Once you become a Swiss citizen and are between the ages of 18 and 30, you can expect to be conscripted. 

READ MORE: Do naturalised Swiss citizens have to do military service?

In general, having another citizenship in addition to the Swiss one is not going to exempt you from military service in Switzerland.

However, there is one exception: the obligation to serve will be waved, provided you can show that you have fulfilled your military duties in your other home country.

If you are a Swiss (naturalised or not) who lives abroad, you are not required to serve in the military in Switzerland, though you can voluntarily enlist. 

How do Swiss people feel about military and national service? 

Generally, the obligation is viewed relatively positively, both by the general public and by those who take part in compulsory service. 

While several other European countries have gotten rid of mandatory service, a 2013 referendum which attempted to abolish conscription was rejected by 73 percent of Swiss voters. 

What is the court case and what does it say? 

Martin D. Küng, the lawyer from the Swiss canton of Bern who has driven the case through the courts, has a personal interest in its success. 

He was found unfit for service but is still required to pay an annual bill to the Swiss government, which was 1662CHF for the last year he was required to pay it. 

While the 36-year-old no longer has to pay the amount – the obligation only lasts between the ages of 18 and 30 – Küng is bring the case on principle. 

So far, Küng has had little success in the Swiss courts, with his appeal rejected by the cantonal administrative court and later by the Swiss Federal Supreme Court. 

Previous Supreme Court cases, when hearing objections to men-only military service, said that women are less suitable for conscription due to “physiological and biological differences”.

In Küng’s case, the judges avoided this justification, saying instead that the matter was a constitutional issue. 

‘No objective reason why only men have to do military service’

He has now appealed the decision to the European level. 

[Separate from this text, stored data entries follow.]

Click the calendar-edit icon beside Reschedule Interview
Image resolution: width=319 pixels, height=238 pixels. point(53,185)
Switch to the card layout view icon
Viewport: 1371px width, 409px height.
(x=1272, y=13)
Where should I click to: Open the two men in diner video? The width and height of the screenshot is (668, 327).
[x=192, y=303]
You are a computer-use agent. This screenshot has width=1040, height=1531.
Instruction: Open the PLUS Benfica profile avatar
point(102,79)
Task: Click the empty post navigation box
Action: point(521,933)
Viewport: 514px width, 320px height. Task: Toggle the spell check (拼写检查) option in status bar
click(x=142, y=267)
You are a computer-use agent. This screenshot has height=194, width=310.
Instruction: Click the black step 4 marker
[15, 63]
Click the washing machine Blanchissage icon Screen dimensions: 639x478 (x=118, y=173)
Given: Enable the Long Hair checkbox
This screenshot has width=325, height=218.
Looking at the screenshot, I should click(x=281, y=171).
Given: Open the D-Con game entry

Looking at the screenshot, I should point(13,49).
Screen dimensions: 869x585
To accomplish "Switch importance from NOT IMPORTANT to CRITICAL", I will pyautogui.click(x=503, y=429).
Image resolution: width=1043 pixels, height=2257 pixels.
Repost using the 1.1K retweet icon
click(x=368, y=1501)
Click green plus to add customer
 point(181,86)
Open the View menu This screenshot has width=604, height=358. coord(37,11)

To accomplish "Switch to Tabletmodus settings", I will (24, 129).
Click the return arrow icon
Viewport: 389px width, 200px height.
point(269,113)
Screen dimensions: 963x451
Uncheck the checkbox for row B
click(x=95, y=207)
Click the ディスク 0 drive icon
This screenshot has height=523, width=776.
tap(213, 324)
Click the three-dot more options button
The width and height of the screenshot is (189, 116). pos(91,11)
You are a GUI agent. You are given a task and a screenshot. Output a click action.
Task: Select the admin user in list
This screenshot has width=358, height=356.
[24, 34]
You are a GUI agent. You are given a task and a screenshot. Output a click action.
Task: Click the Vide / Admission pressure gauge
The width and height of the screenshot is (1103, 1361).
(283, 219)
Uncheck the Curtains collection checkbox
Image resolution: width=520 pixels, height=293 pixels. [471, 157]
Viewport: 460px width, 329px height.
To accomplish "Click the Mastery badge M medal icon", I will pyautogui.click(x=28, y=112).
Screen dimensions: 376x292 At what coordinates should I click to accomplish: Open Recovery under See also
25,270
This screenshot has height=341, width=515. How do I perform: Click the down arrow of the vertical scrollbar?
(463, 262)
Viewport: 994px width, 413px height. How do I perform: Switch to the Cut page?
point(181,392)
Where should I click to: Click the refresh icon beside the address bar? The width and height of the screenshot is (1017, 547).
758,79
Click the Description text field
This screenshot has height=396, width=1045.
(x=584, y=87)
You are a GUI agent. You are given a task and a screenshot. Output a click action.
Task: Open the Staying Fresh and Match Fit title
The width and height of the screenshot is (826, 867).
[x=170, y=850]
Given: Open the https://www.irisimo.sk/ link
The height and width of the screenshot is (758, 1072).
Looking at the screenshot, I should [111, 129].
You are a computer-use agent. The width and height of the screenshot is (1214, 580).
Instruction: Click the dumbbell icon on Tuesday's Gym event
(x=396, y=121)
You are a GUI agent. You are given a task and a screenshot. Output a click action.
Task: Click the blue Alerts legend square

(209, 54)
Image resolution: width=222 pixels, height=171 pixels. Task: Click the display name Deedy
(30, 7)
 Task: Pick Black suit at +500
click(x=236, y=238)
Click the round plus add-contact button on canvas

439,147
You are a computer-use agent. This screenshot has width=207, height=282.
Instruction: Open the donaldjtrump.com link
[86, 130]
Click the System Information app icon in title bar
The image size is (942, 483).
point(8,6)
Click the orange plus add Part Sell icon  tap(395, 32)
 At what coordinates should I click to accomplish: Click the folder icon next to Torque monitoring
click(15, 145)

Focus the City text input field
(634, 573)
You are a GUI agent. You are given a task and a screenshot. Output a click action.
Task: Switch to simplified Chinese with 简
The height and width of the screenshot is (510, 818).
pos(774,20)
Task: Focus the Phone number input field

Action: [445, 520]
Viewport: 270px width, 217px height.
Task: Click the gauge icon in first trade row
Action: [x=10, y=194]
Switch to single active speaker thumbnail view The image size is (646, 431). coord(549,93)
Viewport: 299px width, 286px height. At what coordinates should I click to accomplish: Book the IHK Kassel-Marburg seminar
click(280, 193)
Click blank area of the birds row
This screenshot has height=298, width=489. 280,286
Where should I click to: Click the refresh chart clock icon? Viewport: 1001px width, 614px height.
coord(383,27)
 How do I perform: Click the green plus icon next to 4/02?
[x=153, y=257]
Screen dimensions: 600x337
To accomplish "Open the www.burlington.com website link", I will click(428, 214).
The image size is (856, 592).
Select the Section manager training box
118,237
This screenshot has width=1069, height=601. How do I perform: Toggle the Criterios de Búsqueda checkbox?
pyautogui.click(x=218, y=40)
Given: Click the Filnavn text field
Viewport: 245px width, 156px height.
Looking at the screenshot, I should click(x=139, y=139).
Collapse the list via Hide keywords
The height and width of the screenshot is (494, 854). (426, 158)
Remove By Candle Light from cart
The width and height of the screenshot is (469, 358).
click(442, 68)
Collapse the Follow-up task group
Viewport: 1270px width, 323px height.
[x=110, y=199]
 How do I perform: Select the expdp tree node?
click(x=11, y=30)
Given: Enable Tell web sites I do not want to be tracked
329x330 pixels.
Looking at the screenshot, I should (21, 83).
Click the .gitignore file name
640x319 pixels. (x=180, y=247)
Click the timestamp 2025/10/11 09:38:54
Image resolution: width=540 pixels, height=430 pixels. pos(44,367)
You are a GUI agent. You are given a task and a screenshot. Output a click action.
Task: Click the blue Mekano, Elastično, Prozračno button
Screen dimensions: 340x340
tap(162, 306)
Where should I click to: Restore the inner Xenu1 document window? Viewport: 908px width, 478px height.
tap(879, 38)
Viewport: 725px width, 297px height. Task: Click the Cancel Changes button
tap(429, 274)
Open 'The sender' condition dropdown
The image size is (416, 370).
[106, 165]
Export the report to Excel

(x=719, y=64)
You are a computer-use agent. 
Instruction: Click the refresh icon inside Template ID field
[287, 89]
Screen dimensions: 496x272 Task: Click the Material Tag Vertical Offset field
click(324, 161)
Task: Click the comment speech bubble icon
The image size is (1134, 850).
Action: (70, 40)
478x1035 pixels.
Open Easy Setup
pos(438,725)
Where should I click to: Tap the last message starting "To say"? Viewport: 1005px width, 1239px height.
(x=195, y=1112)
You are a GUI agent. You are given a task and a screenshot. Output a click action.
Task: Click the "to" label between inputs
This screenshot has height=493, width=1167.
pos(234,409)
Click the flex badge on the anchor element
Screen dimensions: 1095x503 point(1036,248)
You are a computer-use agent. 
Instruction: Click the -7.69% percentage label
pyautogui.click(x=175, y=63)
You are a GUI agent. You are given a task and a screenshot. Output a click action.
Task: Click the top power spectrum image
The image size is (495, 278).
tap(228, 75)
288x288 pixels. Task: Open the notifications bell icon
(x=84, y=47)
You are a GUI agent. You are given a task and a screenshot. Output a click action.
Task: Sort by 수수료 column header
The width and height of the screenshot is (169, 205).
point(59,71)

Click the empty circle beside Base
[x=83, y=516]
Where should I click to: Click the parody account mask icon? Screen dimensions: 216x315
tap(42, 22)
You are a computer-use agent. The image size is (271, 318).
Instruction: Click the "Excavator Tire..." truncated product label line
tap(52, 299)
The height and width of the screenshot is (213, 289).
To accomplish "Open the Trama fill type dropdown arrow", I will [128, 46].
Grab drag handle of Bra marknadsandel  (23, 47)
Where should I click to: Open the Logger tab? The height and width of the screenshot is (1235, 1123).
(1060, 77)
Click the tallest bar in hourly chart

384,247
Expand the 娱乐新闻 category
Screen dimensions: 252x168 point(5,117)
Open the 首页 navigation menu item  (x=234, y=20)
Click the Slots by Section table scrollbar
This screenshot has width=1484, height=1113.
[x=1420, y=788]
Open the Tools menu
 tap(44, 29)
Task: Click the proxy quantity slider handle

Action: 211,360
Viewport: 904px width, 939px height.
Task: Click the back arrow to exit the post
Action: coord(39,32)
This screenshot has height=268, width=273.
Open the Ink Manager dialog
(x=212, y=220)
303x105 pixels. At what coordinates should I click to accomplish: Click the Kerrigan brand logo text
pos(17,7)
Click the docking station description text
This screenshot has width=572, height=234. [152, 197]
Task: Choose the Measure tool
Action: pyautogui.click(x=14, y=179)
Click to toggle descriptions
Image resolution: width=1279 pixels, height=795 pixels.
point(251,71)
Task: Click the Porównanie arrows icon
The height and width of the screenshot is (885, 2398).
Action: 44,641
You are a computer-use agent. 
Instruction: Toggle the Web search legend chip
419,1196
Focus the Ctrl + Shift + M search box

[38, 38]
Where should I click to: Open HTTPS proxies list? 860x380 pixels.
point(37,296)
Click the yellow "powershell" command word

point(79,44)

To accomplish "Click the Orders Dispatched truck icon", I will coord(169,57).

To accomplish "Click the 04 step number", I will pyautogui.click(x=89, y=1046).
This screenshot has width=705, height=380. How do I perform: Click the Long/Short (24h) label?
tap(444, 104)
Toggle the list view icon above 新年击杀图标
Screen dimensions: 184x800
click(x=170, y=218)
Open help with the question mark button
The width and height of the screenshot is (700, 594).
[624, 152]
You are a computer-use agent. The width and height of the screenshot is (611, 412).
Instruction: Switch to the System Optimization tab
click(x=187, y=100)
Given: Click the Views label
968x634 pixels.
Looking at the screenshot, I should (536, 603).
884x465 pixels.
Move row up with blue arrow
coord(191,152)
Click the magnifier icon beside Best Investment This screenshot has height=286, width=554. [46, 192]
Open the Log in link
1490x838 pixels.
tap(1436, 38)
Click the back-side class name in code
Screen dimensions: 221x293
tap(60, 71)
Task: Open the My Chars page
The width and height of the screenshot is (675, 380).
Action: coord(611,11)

While men have previously tried and failed when taking their case to the Supreme Court, no Swiss man has ever brought the matter to the European Court of Human Rights. 

Küng told the NZZ that he considered the rule to be unjust and said the Supreme Court’s decision is based on political considerations. 

“I would have expected the Federal Supreme Court to have the courage to clearly state the obvious in my case and not to decide on political grounds,” Küng said. 

“There is no objective reason why only men have to do military service or pay replacement taxes. On average, women may not be as physically productive as men, but that is not a criterion for excluding them from compulsory military service. 

There are quite a few men who cannot keep up with women in terms of stamina. Gender is simply the wrong demarcation criterion for deciding on compulsory service. If so, then one would have to focus on physical performance.”

Is it likely to pass? 

Küng is optimistic that the Strasbourg court will find in his favour, pointing to a successful appeal by a German man who complained about a fire brigade tax, which was only imposed on men. 

“This question has not yet been conclusively answered by the court” Küng said. 

The impact of a decision in his favour could be considerable, with European law technically taking precedence over Swiss law.

It would set Switzerland on a collision course with the bloc, particularly given the popularity of the conscription provision. 

Küng clarified that political outcomes and repercussions don’t concern him. 

“My only concern is for a court to determine that the current regulation is legally wrong.”